**What you have to do**
Restate each entry exactly, without pictures.

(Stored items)
──────

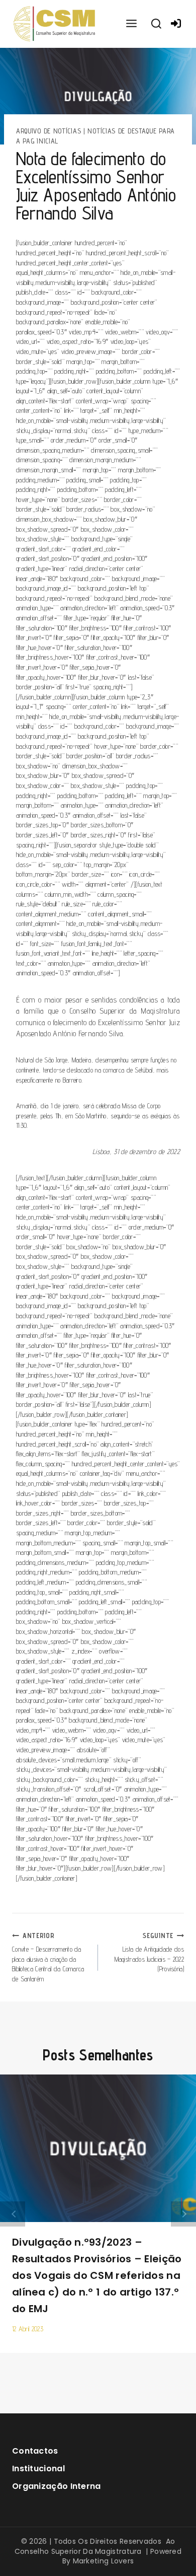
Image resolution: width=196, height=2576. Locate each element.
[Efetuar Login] (176, 24)
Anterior (12, 2214)
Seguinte (183, 2214)
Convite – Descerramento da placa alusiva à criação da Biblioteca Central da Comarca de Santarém (48, 1956)
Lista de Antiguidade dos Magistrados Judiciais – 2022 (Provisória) (149, 1952)
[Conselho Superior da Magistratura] (55, 24)
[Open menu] (131, 24)
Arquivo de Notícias (48, 131)
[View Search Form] (156, 24)
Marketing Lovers (103, 2561)
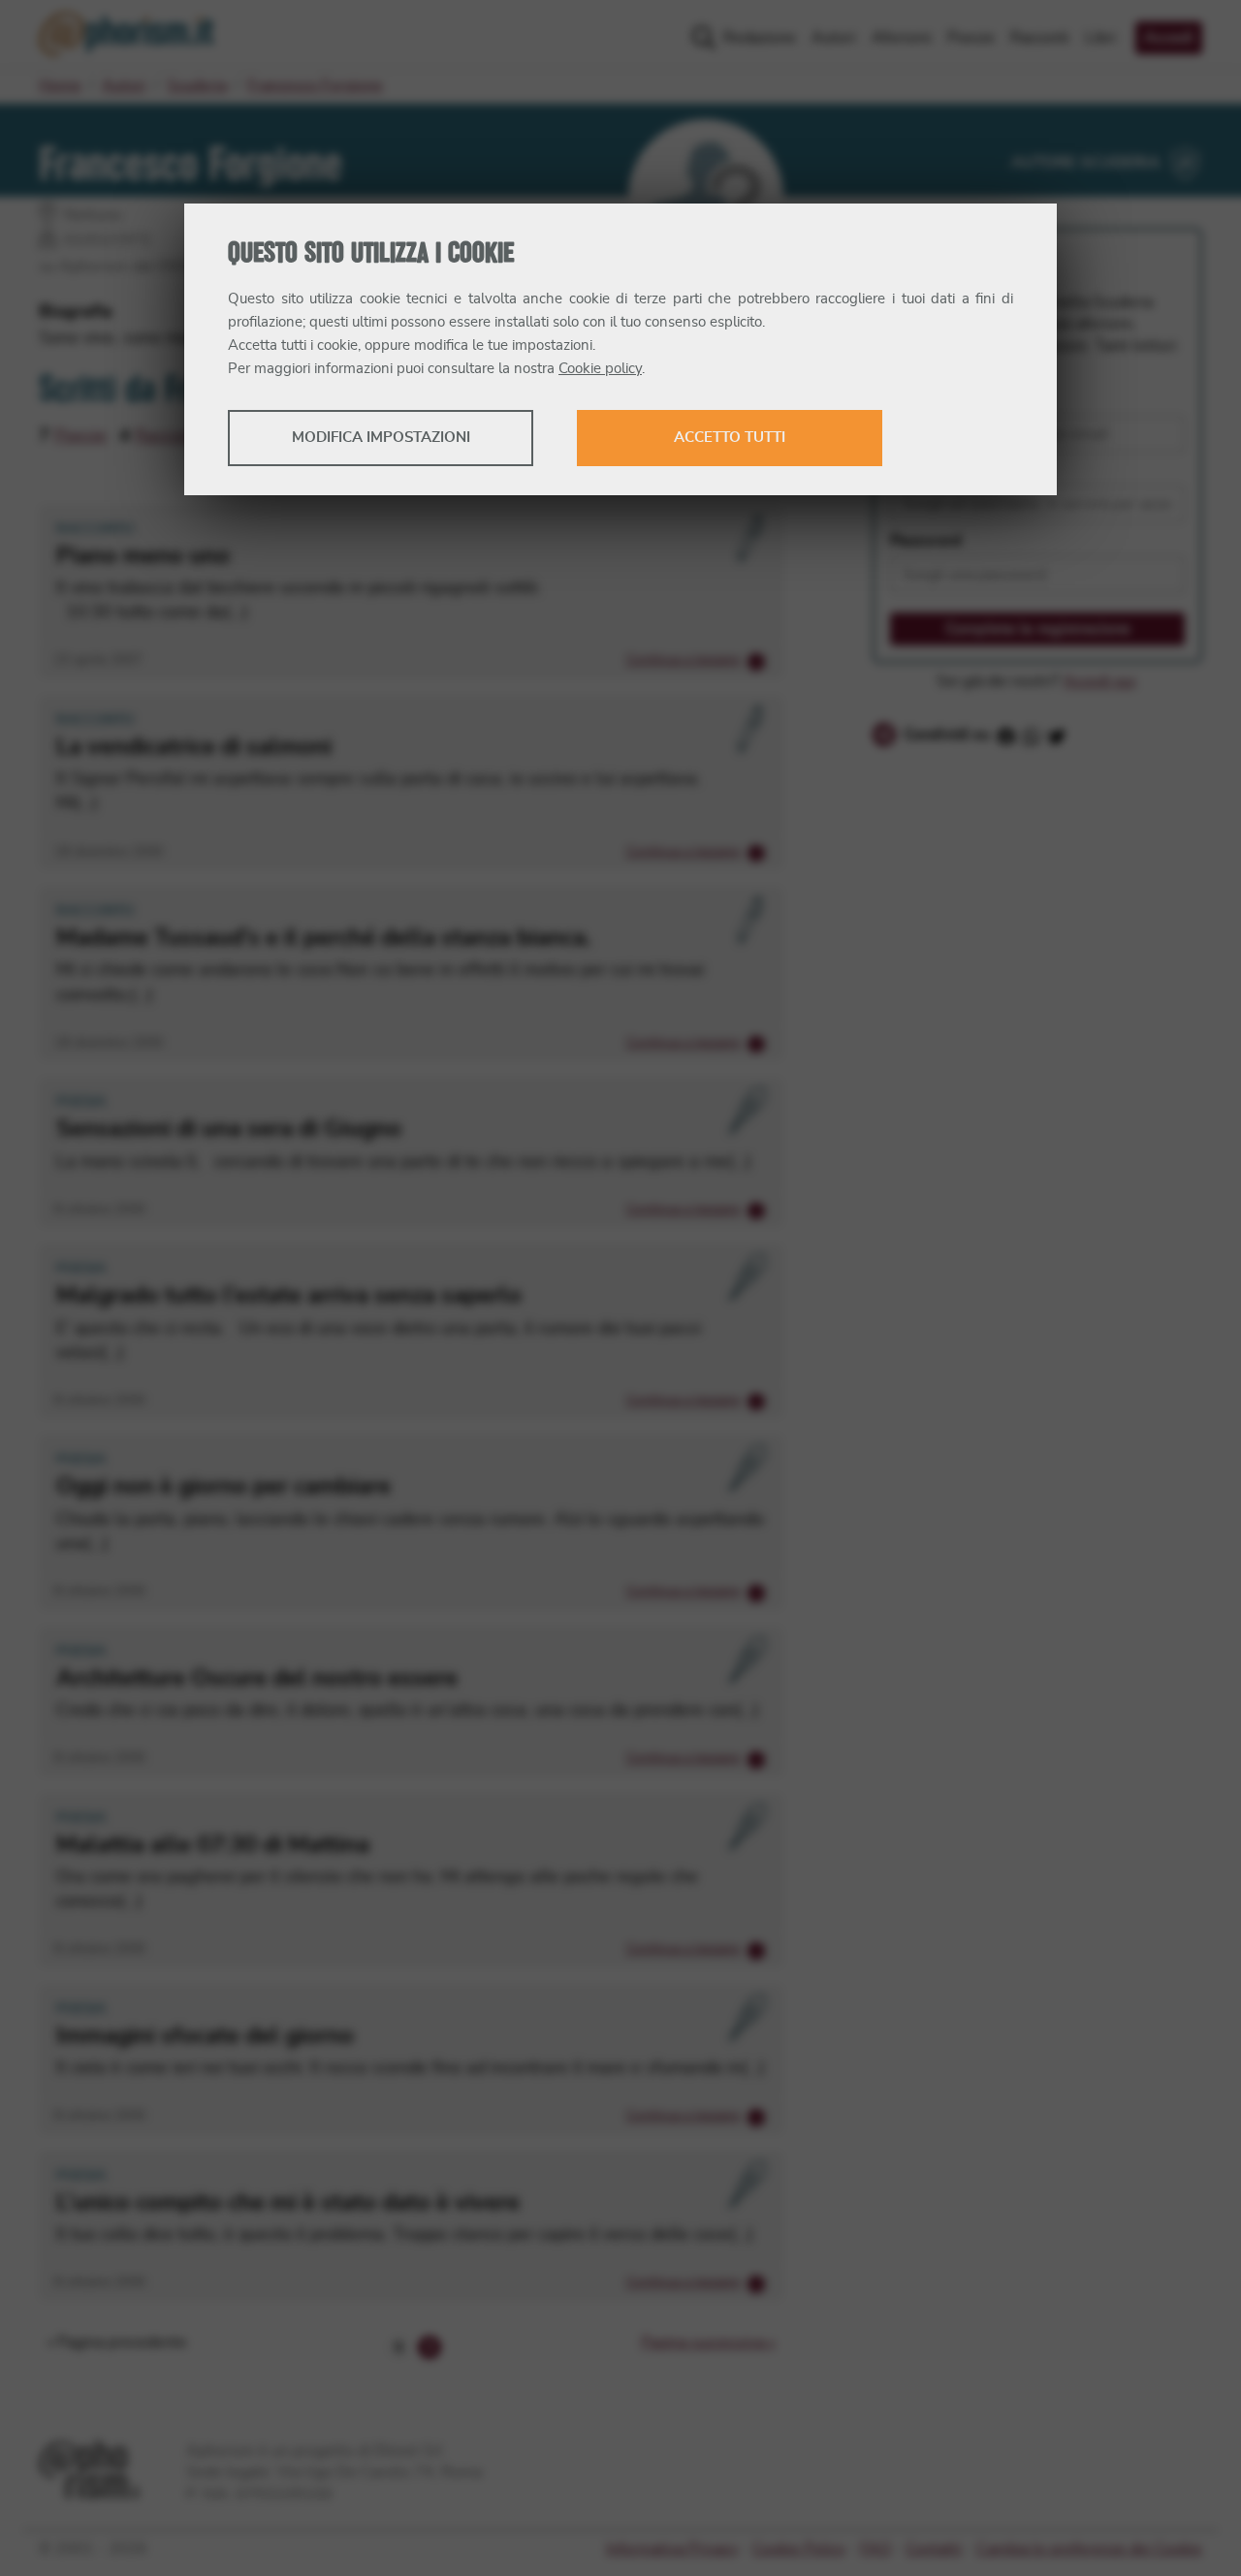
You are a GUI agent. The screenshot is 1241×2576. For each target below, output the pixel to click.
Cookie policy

──────

**Written reply**
Image resolution: width=196, height=2576. Locate each element.
[Efetuar Login] (176, 24)
Anterior (12, 2214)
Seguinte (183, 2214)
Convite – Descerramento da placa alusiva à criação da Biblioteca Central da Comarca de Santarém (48, 1956)
Lista de Antiguidade dos Magistrados Judiciais – 2022 (Provisória) (149, 1952)
[Conselho Superior da Magistratura] (55, 24)
[Open menu] (131, 24)
Arquivo de Notícias (48, 131)
[View Search Form] (156, 24)
Marketing Lovers (103, 2561)
You are a GUI agent. The screenshot is 1241×2576. For each target below, output the pixel to click.
Cookie policy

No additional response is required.